Notes about the calculations

Dividends:
I include what potential dividends would be of my retirement accounts for planning purposes as you build towards independent, freedom and abundance.   But for the purposes of early retirement, or FIRE decisions, I would exclude accounts that I can’t access until a later age (401K, IRA, etc.)

Freedom vs Independence:
There isn’t that much difference between these two stages.  Then again, there is a very big difference.  The concept of complete debt elimination. 
Independence: Can have debt, if it is covered by passive income.
Freedom: You have completely removed any debt such as mortgage, car or credit card. 

Required Expenses:
There is no coincidence that Rx is the sign for prescription.  Because minimizing your expenses as much as possible is the prescription for wealth building.  Financially successful people limit costs that are not necessary. 

Required vs Discretionary Expenses:
All calculations for Expenses (RX & DX) are kept separate.  There is not a TX for total expenses, and this is purposeful.  You should never look at your expenses as one single entity, but continuously work to break them into compulsory and elective.  The discretionary expenses represent your single easiest path to increased cash flow.  Need more money? Eat out less. Buy fewer pocketbooks.  Buy less beer. 

Emergency Fund:
All calculations of emergency funds are based on RX Required Expenses.  This assumes during a real emergency, you will decrease or eliminate DX Discretionary Expenses. 

Dependency:
I specifically call it this because this financial position is not sustainable without some help from family, friends, or government. It should be of some note that there are many Americans, who are not minors or college students, but still fall into a dependency category. Your first step must be to escape this stage. 

Options:
These stages represent my views and values. You may create your own stages or use modified milestone calculations.  For example, calculate Passive Income using readily/immediately available assets (exclude those in retirement funds if less than 59.5 and exclude primary residence).  Or convert and include all investible assets.  Or calculate your emergency fund needs based of both required and discretionary expenses.

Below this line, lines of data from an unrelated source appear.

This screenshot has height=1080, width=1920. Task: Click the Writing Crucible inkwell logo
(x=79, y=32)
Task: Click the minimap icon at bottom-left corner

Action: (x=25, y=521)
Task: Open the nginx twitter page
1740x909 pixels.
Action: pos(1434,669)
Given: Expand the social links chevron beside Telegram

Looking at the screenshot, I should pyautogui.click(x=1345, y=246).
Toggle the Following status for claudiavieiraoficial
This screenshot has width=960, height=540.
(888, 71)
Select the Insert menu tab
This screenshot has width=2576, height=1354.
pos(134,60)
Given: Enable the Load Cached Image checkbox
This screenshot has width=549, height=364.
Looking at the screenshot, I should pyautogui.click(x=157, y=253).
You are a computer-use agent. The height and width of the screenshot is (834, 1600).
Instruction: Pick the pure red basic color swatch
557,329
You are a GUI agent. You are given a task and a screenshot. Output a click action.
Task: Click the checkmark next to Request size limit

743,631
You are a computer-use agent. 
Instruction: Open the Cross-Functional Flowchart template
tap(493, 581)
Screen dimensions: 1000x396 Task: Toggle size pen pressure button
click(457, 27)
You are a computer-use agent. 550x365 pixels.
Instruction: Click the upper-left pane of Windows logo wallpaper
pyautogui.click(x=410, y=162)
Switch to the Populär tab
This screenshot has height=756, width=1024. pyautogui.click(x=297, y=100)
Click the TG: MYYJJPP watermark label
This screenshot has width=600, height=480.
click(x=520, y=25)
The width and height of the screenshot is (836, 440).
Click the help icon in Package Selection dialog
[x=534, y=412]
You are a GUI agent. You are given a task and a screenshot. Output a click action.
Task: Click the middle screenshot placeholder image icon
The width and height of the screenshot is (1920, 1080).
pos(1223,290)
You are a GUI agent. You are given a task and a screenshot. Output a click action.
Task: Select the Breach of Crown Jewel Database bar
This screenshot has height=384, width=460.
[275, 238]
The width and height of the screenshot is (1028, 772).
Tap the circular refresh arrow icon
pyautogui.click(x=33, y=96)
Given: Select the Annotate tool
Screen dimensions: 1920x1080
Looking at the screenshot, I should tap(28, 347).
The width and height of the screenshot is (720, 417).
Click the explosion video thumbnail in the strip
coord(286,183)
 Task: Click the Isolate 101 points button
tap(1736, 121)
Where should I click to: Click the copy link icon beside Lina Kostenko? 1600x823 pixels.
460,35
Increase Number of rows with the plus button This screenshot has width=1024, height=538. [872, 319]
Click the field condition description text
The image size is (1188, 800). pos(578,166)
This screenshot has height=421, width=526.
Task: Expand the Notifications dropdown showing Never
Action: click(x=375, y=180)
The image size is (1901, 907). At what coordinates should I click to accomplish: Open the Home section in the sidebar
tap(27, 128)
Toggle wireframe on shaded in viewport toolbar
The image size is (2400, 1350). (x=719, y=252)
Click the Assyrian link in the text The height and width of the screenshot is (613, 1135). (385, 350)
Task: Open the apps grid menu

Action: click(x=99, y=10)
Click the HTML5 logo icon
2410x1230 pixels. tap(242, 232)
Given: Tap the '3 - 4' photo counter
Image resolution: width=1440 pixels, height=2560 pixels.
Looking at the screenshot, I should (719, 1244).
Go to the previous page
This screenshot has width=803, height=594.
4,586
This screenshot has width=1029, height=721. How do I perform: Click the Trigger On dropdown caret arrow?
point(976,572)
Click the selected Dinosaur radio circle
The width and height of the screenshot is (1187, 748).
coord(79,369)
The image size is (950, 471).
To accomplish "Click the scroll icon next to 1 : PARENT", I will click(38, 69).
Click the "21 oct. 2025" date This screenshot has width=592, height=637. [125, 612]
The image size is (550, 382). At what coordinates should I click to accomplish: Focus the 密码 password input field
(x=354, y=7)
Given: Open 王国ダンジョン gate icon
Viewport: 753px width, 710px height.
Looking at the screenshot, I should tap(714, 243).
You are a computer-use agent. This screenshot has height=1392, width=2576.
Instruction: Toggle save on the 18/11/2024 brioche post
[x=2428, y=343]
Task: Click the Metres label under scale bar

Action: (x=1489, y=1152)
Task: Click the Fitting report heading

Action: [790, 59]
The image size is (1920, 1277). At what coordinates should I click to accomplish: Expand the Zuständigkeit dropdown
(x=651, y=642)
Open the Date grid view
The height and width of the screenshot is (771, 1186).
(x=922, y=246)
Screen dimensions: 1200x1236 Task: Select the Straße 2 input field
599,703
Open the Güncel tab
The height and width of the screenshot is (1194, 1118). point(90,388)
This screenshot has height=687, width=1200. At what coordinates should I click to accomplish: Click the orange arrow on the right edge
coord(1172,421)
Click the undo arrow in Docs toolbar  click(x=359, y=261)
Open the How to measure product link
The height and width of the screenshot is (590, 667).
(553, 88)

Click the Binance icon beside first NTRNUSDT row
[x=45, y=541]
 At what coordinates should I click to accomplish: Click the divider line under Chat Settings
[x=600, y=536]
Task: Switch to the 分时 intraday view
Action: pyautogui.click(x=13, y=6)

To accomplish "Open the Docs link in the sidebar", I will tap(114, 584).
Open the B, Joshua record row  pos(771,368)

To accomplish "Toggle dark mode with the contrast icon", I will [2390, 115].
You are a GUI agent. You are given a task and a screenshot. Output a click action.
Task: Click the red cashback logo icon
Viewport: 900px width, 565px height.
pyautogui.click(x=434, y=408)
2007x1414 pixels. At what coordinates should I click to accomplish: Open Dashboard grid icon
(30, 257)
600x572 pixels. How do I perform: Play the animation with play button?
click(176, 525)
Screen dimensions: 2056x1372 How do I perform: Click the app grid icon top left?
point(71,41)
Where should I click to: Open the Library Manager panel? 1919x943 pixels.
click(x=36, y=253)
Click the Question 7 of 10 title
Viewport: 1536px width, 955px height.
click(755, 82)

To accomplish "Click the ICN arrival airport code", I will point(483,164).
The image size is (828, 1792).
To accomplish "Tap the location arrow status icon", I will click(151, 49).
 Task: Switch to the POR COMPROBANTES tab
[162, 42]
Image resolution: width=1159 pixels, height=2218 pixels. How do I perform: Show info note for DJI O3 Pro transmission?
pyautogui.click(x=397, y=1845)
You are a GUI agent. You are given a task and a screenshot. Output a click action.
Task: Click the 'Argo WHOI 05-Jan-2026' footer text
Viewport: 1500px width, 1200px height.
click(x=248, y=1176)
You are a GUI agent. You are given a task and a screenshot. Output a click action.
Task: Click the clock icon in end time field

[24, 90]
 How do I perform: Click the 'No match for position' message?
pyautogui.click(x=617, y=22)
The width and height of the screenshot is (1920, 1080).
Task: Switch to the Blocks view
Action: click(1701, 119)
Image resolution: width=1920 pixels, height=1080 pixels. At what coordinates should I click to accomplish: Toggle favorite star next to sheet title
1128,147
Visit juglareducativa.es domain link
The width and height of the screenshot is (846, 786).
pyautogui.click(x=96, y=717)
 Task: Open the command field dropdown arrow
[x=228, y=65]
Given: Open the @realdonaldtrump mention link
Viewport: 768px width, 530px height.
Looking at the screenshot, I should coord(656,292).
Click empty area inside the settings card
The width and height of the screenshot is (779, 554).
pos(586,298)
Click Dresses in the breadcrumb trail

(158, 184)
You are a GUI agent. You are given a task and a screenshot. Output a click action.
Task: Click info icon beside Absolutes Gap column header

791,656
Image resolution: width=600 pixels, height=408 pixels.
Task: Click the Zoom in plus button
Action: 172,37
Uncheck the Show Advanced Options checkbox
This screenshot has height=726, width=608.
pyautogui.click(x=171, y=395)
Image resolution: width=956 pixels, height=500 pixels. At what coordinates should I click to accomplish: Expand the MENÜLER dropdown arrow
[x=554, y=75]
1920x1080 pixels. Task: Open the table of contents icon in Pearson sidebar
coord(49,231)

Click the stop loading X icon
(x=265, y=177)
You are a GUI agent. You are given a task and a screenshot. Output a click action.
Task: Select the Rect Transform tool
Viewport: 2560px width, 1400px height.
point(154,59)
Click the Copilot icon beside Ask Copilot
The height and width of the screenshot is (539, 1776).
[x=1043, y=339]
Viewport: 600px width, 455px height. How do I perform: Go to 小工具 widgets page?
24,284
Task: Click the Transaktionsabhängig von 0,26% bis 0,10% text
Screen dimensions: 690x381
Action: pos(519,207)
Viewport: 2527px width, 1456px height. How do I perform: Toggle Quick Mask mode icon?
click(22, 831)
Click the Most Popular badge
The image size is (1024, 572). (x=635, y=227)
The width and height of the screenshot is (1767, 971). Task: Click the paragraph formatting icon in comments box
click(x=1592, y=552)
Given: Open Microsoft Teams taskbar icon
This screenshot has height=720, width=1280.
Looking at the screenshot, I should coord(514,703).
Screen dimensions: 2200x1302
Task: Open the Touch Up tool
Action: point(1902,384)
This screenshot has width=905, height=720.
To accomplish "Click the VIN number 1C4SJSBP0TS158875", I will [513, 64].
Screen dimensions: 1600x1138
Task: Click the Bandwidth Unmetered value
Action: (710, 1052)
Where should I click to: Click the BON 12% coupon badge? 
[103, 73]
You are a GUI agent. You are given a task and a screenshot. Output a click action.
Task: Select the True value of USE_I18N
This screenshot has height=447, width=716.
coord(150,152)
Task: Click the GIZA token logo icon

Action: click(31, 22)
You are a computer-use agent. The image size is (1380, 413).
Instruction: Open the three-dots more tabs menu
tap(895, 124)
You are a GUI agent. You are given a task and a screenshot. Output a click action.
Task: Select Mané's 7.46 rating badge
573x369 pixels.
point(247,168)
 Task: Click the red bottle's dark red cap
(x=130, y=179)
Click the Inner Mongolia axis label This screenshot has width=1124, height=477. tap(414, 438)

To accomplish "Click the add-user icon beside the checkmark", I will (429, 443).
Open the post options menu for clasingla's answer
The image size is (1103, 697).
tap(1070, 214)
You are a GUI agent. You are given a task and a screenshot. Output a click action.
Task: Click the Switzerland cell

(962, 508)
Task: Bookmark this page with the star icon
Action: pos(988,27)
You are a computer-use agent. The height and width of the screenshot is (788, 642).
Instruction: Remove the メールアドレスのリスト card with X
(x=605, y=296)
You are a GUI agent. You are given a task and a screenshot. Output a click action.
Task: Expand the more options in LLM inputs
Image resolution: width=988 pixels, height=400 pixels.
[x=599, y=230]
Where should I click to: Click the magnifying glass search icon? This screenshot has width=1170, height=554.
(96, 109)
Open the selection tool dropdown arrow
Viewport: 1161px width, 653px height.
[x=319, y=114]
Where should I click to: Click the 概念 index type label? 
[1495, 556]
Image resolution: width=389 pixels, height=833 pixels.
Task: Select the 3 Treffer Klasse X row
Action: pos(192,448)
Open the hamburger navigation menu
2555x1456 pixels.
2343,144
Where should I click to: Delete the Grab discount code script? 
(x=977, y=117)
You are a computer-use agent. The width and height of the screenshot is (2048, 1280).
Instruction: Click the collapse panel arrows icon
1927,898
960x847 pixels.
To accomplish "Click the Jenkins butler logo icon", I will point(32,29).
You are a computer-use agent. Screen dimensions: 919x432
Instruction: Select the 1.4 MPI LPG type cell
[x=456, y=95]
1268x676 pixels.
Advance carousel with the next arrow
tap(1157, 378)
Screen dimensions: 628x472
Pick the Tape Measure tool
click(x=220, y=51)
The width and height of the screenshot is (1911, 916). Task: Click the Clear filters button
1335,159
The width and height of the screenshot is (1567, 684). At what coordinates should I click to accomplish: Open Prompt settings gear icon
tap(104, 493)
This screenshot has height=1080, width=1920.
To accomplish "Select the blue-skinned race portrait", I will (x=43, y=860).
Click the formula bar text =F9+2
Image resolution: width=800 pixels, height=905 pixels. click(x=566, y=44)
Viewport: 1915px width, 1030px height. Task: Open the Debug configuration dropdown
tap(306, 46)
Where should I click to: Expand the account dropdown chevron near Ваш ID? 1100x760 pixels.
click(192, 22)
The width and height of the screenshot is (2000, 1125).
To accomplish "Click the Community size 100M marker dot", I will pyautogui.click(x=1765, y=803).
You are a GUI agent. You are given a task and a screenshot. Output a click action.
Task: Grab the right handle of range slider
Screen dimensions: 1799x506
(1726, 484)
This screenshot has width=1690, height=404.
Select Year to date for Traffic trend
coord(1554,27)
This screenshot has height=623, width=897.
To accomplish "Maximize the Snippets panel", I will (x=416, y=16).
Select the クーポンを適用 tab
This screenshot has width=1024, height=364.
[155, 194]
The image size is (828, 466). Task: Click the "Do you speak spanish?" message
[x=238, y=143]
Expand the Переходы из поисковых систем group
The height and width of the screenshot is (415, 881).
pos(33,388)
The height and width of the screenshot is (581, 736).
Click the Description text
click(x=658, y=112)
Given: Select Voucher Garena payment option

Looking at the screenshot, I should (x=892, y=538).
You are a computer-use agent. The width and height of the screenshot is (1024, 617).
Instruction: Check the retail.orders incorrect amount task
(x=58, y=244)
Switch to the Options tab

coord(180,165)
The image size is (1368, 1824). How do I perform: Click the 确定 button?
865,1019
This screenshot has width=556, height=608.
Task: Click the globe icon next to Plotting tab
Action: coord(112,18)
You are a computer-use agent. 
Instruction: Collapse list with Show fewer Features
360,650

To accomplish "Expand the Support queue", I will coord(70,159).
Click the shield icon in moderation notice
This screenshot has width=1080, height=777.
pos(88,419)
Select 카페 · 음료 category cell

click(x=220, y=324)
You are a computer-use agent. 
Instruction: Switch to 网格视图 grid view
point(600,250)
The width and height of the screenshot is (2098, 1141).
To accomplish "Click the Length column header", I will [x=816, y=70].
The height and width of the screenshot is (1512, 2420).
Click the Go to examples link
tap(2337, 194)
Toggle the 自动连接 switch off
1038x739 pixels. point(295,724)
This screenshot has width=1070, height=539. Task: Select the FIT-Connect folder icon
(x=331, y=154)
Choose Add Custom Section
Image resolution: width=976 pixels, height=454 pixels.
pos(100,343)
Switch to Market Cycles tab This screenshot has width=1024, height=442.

Whether you agree with my wealth stages or my milestone calculations, I believe it’s important to utilize some milestone mechanism on your wealth building journey.  As with anything I post, ignore it, adjust it, or use it as is. This is just what I do.  What do you do? Post to comments.

Examples

I know this is a lot to digest. And I’ll be talking about it in upcoming posts. It is the structure underpinning my entire financial planning process. That’s how important I think this concept is. Do I have something here? What are your thoughts?